Today we've got debut author Tracey O'Hara on the blog. I was lucky enough to read NIGHT'S COLD KISS before publication and thought it was deliciously dark and intriguing! Follow the link if you want to check out an excerpt. Tracey's website also has a book trailer.
Please welcome Tracey to the blog everyone!
To Read or Not to Read
I hear a lot of writers say they started writing while still in their cradles. Okay exaggeration there but you get the idea. They always wrote, they always wanted to be a writer and that is all they really wanted to do.
Well not me.
I hated English in school, with a passion. Mind you, I’ve always been a reader, but I hated technical construct that went into learning about sentence structure, verbs, adverbs, propositions and pronouns. I was a math and science geek from way back. Nothing was more torturous for me than having to write an essay. I’d sit there looking at the blank page having no idea what to write. So having failed English at school – how did I become a writer. Answer – my love of stories and books.

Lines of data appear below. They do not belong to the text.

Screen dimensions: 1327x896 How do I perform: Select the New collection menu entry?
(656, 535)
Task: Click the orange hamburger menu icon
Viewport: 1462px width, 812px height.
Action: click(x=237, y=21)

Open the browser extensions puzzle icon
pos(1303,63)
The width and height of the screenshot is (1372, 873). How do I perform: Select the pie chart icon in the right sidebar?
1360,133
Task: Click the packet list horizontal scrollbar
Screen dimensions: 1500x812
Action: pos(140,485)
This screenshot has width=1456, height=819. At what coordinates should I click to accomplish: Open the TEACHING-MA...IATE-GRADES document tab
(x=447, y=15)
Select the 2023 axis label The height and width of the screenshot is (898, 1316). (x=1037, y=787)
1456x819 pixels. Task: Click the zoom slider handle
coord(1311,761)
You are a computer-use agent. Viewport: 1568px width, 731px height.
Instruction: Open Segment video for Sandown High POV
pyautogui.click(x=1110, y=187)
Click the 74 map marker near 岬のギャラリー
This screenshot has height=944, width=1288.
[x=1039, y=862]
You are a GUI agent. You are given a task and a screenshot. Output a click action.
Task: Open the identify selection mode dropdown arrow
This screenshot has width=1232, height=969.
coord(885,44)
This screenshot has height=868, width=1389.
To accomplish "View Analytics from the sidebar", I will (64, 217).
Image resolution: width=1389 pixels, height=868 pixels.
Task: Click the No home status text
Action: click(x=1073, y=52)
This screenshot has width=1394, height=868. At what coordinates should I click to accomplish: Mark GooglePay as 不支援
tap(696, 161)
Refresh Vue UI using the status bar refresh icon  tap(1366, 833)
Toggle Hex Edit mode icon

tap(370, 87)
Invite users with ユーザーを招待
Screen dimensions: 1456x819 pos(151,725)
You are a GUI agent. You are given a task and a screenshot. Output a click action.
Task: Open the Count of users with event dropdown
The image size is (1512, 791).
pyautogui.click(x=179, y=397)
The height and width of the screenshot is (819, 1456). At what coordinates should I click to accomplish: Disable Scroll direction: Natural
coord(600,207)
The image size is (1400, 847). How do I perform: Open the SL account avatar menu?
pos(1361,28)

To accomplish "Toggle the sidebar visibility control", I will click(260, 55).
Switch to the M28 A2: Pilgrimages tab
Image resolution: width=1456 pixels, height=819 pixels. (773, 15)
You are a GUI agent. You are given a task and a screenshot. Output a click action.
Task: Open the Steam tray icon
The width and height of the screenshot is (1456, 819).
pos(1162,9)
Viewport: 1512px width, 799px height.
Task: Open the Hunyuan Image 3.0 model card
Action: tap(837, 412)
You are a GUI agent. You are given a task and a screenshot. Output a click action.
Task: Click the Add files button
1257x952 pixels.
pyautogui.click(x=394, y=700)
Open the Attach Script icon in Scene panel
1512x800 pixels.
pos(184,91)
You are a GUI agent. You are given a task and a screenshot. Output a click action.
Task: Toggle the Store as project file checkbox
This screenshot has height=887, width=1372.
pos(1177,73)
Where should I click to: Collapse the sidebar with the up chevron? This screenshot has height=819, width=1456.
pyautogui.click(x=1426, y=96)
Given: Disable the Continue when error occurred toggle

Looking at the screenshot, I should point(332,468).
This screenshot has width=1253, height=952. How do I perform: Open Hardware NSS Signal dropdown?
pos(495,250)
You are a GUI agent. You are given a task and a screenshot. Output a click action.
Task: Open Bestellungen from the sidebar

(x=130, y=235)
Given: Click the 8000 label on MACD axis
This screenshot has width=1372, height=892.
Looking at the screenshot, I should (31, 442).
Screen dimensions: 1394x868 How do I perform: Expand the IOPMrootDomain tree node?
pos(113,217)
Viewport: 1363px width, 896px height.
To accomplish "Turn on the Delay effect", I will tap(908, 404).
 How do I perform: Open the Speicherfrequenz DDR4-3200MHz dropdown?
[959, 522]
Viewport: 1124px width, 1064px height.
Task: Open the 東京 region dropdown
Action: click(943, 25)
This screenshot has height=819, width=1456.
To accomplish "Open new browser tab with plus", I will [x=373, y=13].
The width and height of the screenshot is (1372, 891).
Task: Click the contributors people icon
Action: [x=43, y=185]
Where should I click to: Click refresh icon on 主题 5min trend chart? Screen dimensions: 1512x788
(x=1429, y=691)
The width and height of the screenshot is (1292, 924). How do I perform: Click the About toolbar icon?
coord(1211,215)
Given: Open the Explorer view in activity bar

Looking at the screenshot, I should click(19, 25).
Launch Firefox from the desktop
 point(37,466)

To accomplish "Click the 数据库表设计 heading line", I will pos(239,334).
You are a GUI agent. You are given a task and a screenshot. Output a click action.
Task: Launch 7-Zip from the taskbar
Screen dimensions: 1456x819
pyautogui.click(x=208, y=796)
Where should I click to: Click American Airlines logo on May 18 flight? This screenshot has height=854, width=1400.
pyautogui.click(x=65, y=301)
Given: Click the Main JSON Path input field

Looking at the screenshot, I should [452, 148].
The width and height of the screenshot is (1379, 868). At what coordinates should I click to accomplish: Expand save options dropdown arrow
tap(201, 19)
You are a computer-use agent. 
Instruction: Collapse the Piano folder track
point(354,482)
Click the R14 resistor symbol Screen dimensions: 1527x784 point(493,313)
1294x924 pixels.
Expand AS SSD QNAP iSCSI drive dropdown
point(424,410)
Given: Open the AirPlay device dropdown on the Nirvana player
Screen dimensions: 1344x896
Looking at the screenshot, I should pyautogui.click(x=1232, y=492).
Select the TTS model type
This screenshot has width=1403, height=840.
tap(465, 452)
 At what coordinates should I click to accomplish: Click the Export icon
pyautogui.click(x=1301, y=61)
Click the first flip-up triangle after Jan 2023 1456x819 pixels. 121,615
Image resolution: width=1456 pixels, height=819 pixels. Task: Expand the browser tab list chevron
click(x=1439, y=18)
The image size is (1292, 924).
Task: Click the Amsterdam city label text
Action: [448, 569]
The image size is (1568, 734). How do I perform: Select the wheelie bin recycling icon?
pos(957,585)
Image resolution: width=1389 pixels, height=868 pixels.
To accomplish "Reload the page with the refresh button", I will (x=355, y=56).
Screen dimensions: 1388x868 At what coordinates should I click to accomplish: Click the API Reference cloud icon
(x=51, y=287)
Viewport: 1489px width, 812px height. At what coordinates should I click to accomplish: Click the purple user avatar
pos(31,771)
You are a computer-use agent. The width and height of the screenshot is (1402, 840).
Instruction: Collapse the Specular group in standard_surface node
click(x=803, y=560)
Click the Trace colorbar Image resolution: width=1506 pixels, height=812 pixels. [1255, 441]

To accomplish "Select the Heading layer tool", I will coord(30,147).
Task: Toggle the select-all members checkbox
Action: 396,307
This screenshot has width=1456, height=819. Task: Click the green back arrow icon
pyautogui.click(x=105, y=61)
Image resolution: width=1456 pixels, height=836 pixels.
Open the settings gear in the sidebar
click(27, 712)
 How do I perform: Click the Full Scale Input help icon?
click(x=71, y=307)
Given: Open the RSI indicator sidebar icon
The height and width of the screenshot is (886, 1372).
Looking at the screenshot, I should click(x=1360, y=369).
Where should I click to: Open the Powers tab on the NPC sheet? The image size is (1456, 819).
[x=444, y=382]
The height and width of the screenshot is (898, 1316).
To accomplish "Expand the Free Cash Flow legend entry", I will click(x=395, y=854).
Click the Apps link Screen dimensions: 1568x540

There have been a few books, and we all have them, that have not exactly changed my life but changed the way I viewed books. The first book that transitioned me from a child reader to reading more adult books was William Golding’s LORD OF THE FLIES. I was eleven or twelve at the time when I read it, my first year in High school. And OMG it blew me away. It wasn’t nice and the children didn’t go home for tea after a lovely trip to upside down land like they did in Enid Blyton’s ENCHANTED FARAWAY TREE series. No these boys turned wild, hunted pigs and even committed murder. I just couldn’t go back to childish books after that.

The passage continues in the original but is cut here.